Look through the listing below and write out exactly the lines from the line with "The height and width of the screenshot is (1201, 2403)." to the line with "Screen dimensions: 249x249", both included, and no others.
-------------------------
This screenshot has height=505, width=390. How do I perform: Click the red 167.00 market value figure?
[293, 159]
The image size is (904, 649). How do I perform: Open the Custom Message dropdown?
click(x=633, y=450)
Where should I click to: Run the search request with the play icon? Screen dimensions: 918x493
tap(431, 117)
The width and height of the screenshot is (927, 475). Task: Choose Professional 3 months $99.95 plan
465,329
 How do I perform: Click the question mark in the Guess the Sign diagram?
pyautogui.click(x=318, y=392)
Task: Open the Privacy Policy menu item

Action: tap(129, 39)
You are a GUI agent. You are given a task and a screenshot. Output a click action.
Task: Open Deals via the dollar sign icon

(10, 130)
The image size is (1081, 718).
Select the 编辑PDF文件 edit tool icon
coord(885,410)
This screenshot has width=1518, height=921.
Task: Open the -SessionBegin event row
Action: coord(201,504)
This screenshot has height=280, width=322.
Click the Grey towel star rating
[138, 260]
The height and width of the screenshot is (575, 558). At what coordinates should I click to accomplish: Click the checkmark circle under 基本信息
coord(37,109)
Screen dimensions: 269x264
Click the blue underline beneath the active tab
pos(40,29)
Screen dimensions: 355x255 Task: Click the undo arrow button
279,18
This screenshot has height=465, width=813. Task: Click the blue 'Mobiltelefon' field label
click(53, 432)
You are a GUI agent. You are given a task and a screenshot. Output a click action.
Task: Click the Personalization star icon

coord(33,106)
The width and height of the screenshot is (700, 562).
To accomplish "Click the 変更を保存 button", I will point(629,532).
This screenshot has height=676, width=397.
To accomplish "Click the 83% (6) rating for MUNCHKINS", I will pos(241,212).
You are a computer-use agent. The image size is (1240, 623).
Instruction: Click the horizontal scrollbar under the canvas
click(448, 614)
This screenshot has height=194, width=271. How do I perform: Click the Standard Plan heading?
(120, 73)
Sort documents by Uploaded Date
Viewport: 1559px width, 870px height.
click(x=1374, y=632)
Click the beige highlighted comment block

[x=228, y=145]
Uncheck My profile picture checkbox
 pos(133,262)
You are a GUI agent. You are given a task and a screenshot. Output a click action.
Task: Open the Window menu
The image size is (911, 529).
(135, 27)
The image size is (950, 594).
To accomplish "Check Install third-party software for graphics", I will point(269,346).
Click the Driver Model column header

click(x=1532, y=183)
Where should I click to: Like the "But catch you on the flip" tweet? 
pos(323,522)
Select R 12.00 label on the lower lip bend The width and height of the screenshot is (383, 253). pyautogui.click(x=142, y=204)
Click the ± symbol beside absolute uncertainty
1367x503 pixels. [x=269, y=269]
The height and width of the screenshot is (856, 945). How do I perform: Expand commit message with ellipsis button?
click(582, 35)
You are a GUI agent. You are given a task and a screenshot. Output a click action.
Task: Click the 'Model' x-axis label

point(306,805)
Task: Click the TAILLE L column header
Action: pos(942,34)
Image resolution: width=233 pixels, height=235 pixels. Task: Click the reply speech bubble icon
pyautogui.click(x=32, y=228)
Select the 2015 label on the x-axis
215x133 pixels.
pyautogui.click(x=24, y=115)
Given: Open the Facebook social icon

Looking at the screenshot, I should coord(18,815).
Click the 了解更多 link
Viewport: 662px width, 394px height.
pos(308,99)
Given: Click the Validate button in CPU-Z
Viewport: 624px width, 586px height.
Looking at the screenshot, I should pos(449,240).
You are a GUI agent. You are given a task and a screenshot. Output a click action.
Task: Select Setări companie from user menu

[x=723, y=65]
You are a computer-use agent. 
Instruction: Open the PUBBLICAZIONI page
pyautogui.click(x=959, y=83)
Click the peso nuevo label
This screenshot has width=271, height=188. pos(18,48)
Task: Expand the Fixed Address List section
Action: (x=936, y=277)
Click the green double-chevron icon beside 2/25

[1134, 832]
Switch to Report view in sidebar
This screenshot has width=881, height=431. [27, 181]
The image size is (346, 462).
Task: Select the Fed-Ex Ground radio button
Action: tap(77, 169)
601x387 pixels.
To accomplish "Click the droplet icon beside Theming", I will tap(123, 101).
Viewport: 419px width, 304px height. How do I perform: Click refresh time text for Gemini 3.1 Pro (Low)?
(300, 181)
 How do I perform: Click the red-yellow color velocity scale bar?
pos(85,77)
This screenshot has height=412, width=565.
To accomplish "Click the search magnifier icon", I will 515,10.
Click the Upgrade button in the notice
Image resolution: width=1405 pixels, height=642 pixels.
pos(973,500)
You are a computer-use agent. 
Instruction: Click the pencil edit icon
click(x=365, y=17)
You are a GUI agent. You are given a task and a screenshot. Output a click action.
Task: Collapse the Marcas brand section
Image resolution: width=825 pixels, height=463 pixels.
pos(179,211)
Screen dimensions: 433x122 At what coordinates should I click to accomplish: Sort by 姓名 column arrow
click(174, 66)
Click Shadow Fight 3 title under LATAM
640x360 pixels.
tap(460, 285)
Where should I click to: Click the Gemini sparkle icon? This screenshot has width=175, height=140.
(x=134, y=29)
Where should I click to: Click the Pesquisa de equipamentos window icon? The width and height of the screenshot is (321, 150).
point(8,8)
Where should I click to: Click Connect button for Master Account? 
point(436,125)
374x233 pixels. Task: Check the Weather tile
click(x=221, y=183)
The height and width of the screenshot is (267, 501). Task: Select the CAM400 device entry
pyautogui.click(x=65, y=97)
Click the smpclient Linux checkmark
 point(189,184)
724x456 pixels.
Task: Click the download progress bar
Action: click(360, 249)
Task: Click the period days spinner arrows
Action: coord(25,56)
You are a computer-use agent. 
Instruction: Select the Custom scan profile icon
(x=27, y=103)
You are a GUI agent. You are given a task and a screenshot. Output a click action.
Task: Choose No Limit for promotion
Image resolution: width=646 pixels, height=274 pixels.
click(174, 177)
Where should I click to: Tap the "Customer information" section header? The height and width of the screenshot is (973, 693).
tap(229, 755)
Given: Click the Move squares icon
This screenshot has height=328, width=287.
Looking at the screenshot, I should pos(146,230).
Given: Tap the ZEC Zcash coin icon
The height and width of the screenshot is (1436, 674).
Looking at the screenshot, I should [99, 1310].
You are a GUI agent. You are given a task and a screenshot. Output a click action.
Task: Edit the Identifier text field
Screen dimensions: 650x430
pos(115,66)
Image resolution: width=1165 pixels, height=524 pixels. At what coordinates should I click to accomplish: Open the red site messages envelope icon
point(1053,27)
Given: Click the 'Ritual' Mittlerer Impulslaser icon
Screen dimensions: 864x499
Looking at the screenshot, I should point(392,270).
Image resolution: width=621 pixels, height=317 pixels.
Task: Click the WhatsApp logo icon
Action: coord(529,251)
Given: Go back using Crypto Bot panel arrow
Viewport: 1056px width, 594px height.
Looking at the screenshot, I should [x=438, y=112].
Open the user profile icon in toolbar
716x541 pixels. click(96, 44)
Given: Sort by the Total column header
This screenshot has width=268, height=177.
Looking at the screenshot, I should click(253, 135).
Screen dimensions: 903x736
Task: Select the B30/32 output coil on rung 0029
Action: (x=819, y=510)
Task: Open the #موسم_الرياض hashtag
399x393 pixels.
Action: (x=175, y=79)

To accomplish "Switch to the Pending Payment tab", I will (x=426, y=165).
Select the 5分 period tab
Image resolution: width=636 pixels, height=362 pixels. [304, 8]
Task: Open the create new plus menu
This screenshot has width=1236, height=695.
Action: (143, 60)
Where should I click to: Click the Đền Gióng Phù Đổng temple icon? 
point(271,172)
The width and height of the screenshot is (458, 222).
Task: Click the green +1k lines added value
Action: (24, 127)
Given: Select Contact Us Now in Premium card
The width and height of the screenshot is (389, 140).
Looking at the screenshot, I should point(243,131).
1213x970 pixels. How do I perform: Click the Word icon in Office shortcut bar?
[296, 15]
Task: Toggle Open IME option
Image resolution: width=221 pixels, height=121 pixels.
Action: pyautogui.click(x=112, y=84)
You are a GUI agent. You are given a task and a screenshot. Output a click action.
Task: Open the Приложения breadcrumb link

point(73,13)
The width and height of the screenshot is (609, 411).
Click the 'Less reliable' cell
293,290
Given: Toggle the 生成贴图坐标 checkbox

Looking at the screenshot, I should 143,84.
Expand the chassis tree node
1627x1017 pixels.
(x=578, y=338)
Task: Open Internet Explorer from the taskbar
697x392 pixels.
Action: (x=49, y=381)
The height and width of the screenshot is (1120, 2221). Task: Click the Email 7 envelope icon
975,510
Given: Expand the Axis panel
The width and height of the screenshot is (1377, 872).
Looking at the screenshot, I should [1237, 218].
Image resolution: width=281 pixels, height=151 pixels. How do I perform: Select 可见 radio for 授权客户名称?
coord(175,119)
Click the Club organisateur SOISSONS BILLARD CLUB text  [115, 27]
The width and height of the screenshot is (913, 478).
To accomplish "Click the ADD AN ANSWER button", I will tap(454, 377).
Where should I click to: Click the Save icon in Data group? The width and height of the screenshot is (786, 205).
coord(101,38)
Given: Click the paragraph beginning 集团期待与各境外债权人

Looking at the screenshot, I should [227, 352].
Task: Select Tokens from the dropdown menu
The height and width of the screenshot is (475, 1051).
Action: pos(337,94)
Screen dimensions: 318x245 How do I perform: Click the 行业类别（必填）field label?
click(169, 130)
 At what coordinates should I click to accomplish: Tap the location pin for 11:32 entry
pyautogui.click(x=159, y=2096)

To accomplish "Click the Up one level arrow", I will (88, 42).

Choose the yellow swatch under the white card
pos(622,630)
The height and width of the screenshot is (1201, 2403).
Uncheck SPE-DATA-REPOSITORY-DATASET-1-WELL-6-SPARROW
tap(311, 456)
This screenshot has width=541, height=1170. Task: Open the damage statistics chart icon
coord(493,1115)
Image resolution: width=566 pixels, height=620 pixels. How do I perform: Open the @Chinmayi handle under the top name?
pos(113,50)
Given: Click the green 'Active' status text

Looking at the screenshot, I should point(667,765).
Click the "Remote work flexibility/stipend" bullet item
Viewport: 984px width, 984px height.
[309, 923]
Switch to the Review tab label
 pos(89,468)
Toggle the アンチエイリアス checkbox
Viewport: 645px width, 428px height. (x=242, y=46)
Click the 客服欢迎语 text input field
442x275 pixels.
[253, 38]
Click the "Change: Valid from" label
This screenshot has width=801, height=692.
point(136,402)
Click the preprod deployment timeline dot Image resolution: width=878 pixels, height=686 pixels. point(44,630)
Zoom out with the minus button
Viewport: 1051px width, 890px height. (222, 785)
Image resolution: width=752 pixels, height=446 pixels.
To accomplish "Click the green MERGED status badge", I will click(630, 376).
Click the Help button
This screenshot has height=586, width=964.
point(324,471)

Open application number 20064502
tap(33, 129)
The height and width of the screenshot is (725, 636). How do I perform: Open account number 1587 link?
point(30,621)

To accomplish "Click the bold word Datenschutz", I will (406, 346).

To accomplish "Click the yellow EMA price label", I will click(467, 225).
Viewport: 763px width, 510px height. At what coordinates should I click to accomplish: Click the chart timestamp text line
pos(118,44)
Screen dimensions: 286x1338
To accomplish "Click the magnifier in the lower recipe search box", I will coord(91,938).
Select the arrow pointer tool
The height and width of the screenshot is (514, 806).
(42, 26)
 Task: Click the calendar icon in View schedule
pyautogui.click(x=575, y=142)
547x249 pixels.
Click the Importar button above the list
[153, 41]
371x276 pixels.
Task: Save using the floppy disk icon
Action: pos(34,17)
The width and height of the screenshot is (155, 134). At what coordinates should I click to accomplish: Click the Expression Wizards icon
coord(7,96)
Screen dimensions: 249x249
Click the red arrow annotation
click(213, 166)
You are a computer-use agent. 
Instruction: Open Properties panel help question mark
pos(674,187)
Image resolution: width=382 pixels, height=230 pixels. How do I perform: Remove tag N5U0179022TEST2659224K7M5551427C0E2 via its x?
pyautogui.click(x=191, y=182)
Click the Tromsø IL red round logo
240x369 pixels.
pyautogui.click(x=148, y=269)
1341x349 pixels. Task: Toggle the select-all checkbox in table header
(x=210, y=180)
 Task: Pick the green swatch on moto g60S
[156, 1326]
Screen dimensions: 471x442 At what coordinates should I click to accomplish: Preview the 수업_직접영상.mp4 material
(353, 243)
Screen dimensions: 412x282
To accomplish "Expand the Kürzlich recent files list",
-------------------------
§ **Task response**:
The height and width of the screenshot is (1201, 2403).
Uncheck SPE-DATA-REPOSITORY-DATASET-1-WELL-6-SPARROW
tap(311, 456)
This screenshot has width=541, height=1170. Task: Open the damage statistics chart icon
coord(493,1115)
Image resolution: width=566 pixels, height=620 pixels. How do I perform: Open the @Chinmayi handle under the top name?
pos(113,50)
Given: Click the green 'Active' status text

Looking at the screenshot, I should point(667,765).
Click the "Remote work flexibility/stipend" bullet item
Viewport: 984px width, 984px height.
[309, 923]
Switch to the Review tab label
 pos(89,468)
Toggle the アンチエイリアス checkbox
Viewport: 645px width, 428px height. (x=242, y=46)
Click the 客服欢迎语 text input field
442x275 pixels.
[253, 38]
Click the "Change: Valid from" label
This screenshot has width=801, height=692.
point(136,402)
Click the preprod deployment timeline dot Image resolution: width=878 pixels, height=686 pixels. point(44,630)
Zoom out with the minus button
Viewport: 1051px width, 890px height. (222, 785)
Image resolution: width=752 pixels, height=446 pixels.
To accomplish "Click the green MERGED status badge", I will click(630, 376).
Click the Help button
This screenshot has height=586, width=964.
point(324,471)

Open application number 20064502
tap(33, 129)
The height and width of the screenshot is (725, 636). How do I perform: Open account number 1587 link?
point(30,621)

To accomplish "Click the bold word Datenschutz", I will (406, 346).

To accomplish "Click the yellow EMA price label", I will click(467, 225).
Viewport: 763px width, 510px height. At what coordinates should I click to accomplish: Click the chart timestamp text line
pos(118,44)
Screen dimensions: 286x1338
To accomplish "Click the magnifier in the lower recipe search box", I will coord(91,938).
Select the arrow pointer tool
The height and width of the screenshot is (514, 806).
(42, 26)
 Task: Click the calendar icon in View schedule
pyautogui.click(x=575, y=142)
547x249 pixels.
Click the Importar button above the list
[153, 41]
371x276 pixels.
Task: Save using the floppy disk icon
Action: pos(34,17)
The width and height of the screenshot is (155, 134). At what coordinates should I click to accomplish: Click the Expression Wizards icon
coord(7,96)
Screen dimensions: 249x249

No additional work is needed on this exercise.